C’est un cheval de Troie, on commence par la transphobie, ensuite, c’est l’IVG, la lutte contre l’avortement, contre les droits des femmes, contre le mariage pour tous.
Marion CovilleSociologue et maîtresse de conférences à l'Université de Poitiers
"Une panique morale importée des États-Unis"
Face à l'emballement médiatique et politique autour des questions d'identité de genre, de nombreux observateurs font état d'une panique morale. Pour la sociologue Marion Coville, ce concept se définit par "une réaction collective disproportionnée, face à des pratiques ou des groupes sociaux qui sont la plupart du temps minoritaires, et qui vont être considérés comme une menace pour les valeurs ou les intérêts de la société."
Selon elle, le concept s'applique parfaitement aux débats qui agitent la société française et de nombreux plateaux de télévision depuis quelques semaines : "On prend un fait qui est 'les personnes trans s’organisent en collectifs et en associations pour s’accompagner les unes les autres' et on va transformer ça en 'les personnes trans forment un lobby extrêmement puissant capable de faire du prosélytisme et d’influencer, de transitionner nos enfants sans leur consentement.' On prend un petit bout de la réalité : les personnes trans existent et elles ont des associations, et on va le transformer en quelque chose qui n’a aucun fondement concret, scientifique, réel."
La sociologue s'alarme toutefois sur l'ampleur que peuvent prendre ces débats, et sur les conséquences sociétales qu'ils pourraient avoir. En plus de polariser progressivement la société française autour de ces questions, elle souhaite attirer l'attention sur les personnalités politiques qui souhaitent encadrer les parcours de transition des mineurs. "La transphobie est un sujet médiatique, c’est un sujet qui permet de faire parler, d’avoir une tribune, et quand on regarde les prises de position de la droite conservatrice et notamment de l’extrême droite, on est finalement sur un continuum de critique de tout ce qui va dans le sens d’un progrès social notamment du point de vue du genre", estime la chercheuse.

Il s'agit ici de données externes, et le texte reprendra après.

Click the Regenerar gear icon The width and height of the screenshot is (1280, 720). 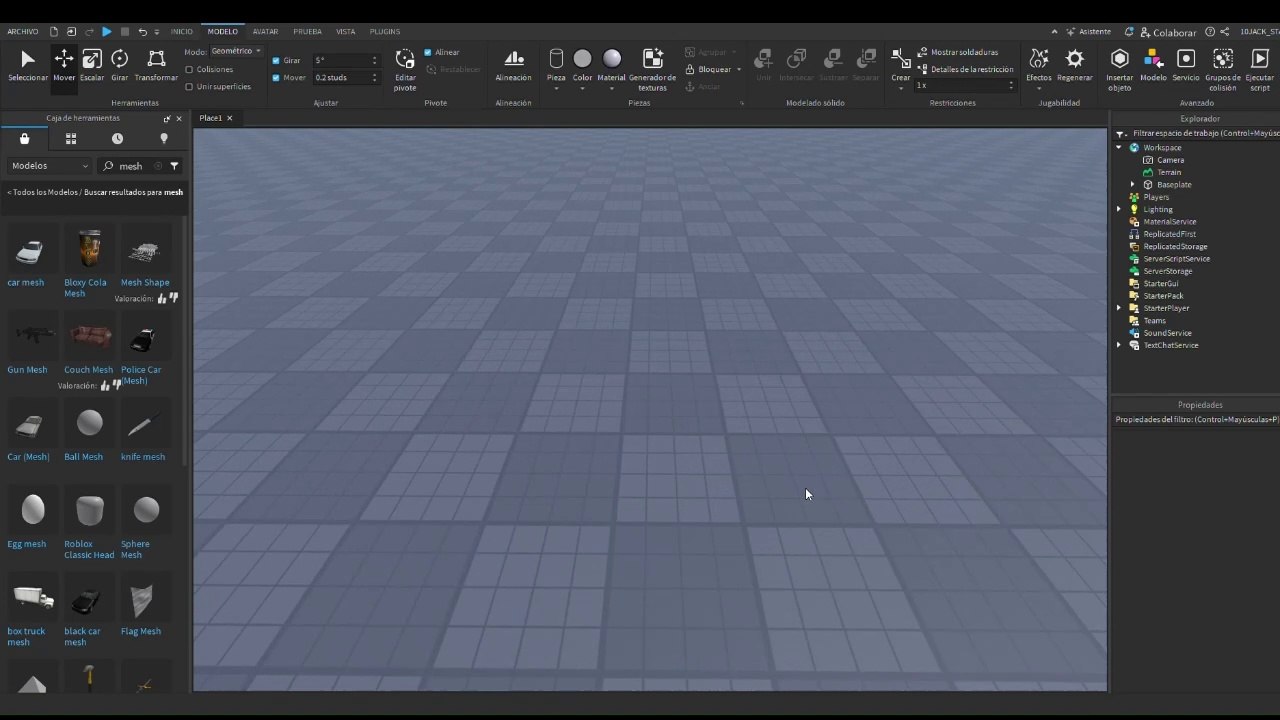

"C’est un cheval de Troie, on commence par la transphobie, ensuite c’est l’IVG, la lutte contre l’avortement, contre les droits des femmes, contre le mariage pour tous", conclut-elle. "C’est un écran de fumée."
*Un peu de vocabulaire…
LGBTQIA+ : ce sigle désigne les personnes lesbiennes, gays, bisexuelles, transgenres, queers, intersexes, asexuelles, et englobe le spectre des orientations sexuelles et identités de genre.
Une personne transgenre : une personne dont l’affectation sexuelle à la naissance est différente de son identité de genre.

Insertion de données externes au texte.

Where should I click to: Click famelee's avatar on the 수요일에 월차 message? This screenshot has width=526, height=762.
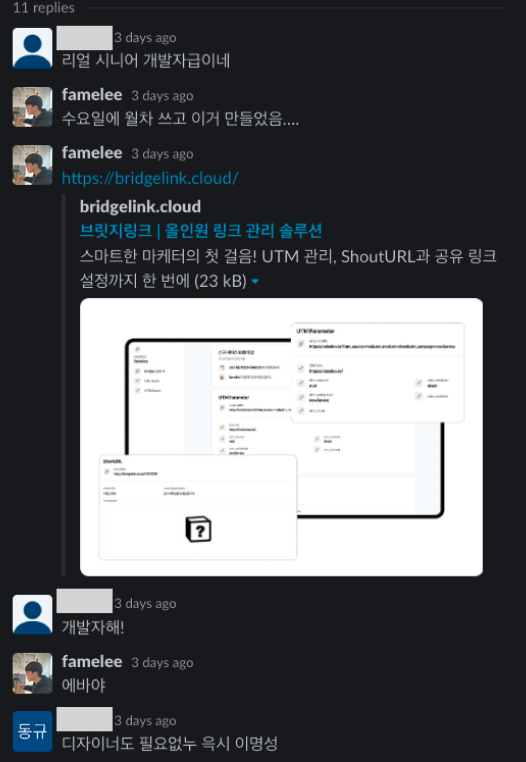(x=32, y=107)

Une personne non-binaire : une personne dont l’identité ou l’expression de genre n’est ni masculine ni féminine (exclusivement ou non).

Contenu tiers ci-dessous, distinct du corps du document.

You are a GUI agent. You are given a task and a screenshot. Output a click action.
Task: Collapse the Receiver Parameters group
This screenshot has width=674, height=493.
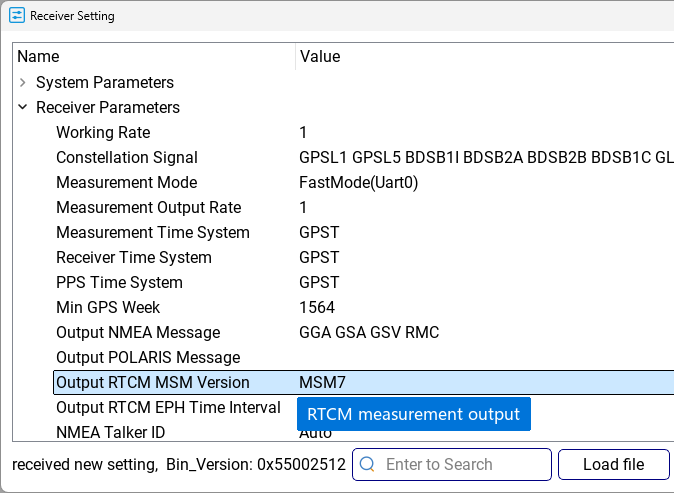[x=23, y=107]
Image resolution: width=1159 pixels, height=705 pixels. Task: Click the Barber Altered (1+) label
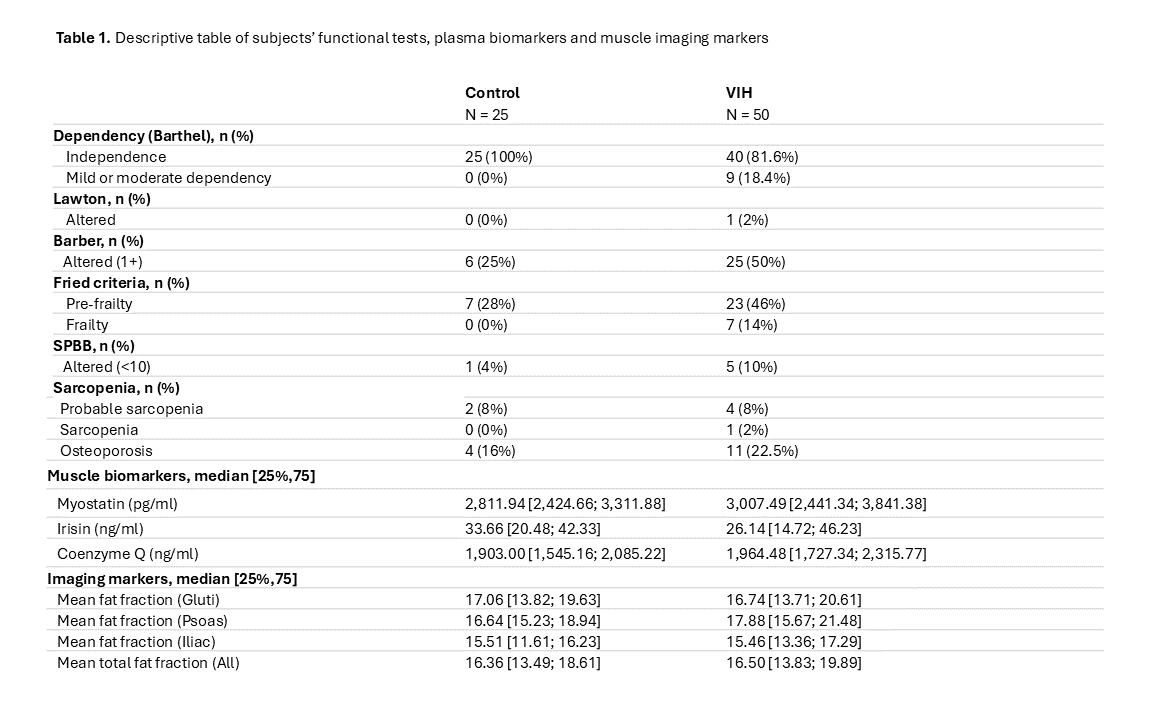click(103, 262)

Une personne cisgenre : une personne dont l’affectation sexuelle à la naissance est en adéquation avec son identité de genre.
Coming out : révélation volontaire de son homosexualité ou de son identité de genre.
Dysphorie de genre : détresse ressentie par une personne transgenre en raison de l’inadéquation entre son genre assigné et son identité de genre.
Mégenrer : attribuer à une personne un genre dans lequel la personne ne se reconnaît pas.
Dead name : prénom de naissance. Il est inapproprié de l’utiliser auprès d’une personne transgenre ou non-binaire qui a changé de prénom.